Heaven or hell? It's our choice
Linda Kraeger (1947-2008) taught me that it's our job is to create heaven on earth.
Today is the 15th anniversary of an event that changed my life and the lives of many others. It’s the day a man entered Tennessee Valley Unitarian Universalist Church during a Sunday morning worship service, took out a sawed-off shotgun from a guitar case, and opened fire. In my professional role working for the Unitarian Universalist Association, it was my job to respond to the shooting to help coordinate trauma response, media, fundraising, and myriad other things that needed attention.
Mindful of this anniversary, today’s piece is different from the others I’ve shared in my Accidental Mentors series. I didn’t write it for that. A longer version called “The Faces of Hell” was published in The Other Journal in 2012. However, despite its length, I decided to share it with you because Linda, a woman I never met, who was one of the victims of the shooting, kept coming to mind as I reflected on the women I wanted to write about.
After reading it, I hope you’ll understand why I felt called to include Linda in this project.
They asked me to show them where it happened. Would I take them there, the older woman asked, her voice low and halting. The two women introduced themselves as Linda's sisters, but I didn't catch their names. I nodded and asked them to follow me. We walked the same path the shooter had taken the day before, through the lobby, down the short hallway, past the nursery where a woman had blocked the door with her body to prevent the shooter from getting to her baby, and then through the sanctuary doors.

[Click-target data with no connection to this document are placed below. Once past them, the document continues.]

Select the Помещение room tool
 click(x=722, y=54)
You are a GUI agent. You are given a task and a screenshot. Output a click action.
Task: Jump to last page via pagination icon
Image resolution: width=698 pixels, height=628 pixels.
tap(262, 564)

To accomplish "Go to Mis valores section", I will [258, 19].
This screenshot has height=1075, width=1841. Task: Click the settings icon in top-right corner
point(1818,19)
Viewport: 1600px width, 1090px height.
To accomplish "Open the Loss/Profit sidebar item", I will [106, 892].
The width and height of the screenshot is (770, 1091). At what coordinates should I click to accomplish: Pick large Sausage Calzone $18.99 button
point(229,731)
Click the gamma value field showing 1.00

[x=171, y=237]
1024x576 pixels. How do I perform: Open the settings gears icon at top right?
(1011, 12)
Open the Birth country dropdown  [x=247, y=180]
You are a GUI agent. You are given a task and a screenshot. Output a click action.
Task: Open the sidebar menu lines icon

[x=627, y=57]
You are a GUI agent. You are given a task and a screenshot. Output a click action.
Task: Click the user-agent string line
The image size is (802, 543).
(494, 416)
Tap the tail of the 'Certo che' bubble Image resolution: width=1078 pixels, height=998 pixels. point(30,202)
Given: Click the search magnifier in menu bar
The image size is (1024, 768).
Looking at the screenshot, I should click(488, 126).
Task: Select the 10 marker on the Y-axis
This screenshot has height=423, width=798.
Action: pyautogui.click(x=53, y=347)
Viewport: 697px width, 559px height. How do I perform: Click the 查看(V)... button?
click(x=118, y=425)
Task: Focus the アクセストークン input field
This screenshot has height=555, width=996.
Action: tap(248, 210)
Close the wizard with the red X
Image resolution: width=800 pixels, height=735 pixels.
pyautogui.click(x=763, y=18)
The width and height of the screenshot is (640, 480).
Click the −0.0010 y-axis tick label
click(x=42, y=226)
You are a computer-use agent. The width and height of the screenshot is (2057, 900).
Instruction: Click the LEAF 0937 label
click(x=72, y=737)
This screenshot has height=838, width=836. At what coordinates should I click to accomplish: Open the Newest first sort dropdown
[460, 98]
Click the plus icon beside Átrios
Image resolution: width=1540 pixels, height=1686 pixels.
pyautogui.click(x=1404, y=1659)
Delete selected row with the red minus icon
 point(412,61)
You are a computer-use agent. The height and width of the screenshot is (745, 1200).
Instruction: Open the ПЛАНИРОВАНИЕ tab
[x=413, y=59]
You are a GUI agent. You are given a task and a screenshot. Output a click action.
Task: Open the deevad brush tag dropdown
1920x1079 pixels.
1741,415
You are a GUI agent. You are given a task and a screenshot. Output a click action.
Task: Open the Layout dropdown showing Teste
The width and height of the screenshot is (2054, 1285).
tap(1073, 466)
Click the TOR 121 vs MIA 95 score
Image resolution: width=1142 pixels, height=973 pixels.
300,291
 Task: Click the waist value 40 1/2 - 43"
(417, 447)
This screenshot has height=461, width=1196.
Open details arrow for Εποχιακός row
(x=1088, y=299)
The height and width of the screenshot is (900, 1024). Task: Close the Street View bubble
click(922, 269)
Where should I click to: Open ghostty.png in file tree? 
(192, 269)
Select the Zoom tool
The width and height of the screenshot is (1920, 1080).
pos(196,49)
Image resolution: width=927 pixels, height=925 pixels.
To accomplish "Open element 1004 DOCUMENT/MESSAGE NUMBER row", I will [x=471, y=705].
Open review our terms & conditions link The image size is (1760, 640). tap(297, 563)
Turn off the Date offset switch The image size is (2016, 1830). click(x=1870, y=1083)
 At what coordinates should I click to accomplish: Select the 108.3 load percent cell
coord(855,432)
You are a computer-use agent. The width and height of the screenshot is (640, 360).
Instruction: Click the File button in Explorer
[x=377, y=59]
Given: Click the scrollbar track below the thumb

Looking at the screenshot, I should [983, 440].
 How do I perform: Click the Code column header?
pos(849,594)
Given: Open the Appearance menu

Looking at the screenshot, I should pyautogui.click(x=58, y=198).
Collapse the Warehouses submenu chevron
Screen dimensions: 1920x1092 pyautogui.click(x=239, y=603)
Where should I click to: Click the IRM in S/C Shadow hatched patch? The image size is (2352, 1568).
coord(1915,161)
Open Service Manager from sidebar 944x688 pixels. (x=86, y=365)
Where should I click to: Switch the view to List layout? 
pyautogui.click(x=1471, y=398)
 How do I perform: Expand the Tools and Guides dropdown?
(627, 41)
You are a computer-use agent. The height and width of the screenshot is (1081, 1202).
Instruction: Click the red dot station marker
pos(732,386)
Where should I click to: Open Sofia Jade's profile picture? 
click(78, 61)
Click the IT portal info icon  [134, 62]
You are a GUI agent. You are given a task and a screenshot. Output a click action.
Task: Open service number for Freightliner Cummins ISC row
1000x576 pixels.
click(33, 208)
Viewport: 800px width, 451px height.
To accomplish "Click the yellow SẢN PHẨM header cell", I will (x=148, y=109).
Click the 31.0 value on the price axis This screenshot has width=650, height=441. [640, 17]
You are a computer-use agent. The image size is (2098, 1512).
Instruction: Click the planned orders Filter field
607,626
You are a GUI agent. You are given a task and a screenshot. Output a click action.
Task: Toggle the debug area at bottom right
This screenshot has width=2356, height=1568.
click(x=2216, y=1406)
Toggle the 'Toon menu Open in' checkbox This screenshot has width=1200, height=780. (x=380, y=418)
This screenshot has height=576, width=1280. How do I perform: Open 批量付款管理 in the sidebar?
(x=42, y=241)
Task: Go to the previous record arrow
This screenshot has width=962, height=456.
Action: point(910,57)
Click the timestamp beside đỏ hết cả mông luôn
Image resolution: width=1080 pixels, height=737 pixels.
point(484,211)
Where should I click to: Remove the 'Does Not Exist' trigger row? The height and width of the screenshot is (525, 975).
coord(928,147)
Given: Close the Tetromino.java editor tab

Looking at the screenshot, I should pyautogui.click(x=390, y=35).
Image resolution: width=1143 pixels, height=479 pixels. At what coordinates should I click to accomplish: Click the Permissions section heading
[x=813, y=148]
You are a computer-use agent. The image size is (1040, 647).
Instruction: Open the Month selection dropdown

I stopped where he had stopped, the man with the shotgun hell-bent on killing, and motioned for them to go past me. "Your sister was right over there," I said, pointing to the approximate location where their sister had been sitting, "There were pews there but they’ve been removed.” Their deep, guttural sighs were audible as they moved into the room.
"He stood here," I said, moving my hands to show I meant the place I was standing. "All his shots were on this side of the sanctuary," I went on, motioning to the right side of the room. The two women stood silently as they took in the place where their sister had been struck down. After a few minutes, one of them looked at me and asked, "Do you think she’s in hell?"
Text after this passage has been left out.